Task to complete: A verbatim reprint of the records below is what this exercise asks for.

Data extracted from a collection:
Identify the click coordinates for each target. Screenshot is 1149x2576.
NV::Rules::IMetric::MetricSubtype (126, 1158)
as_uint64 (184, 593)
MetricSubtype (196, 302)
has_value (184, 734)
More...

Result below:
Identify the click coordinates for each target. Screenshot is 1149x2576.
NV::Rules::IMetric::MetricSubtype (126, 1158)
as_uint64 (184, 593)
MetricSubtype (196, 302)
has_value (184, 734)
More...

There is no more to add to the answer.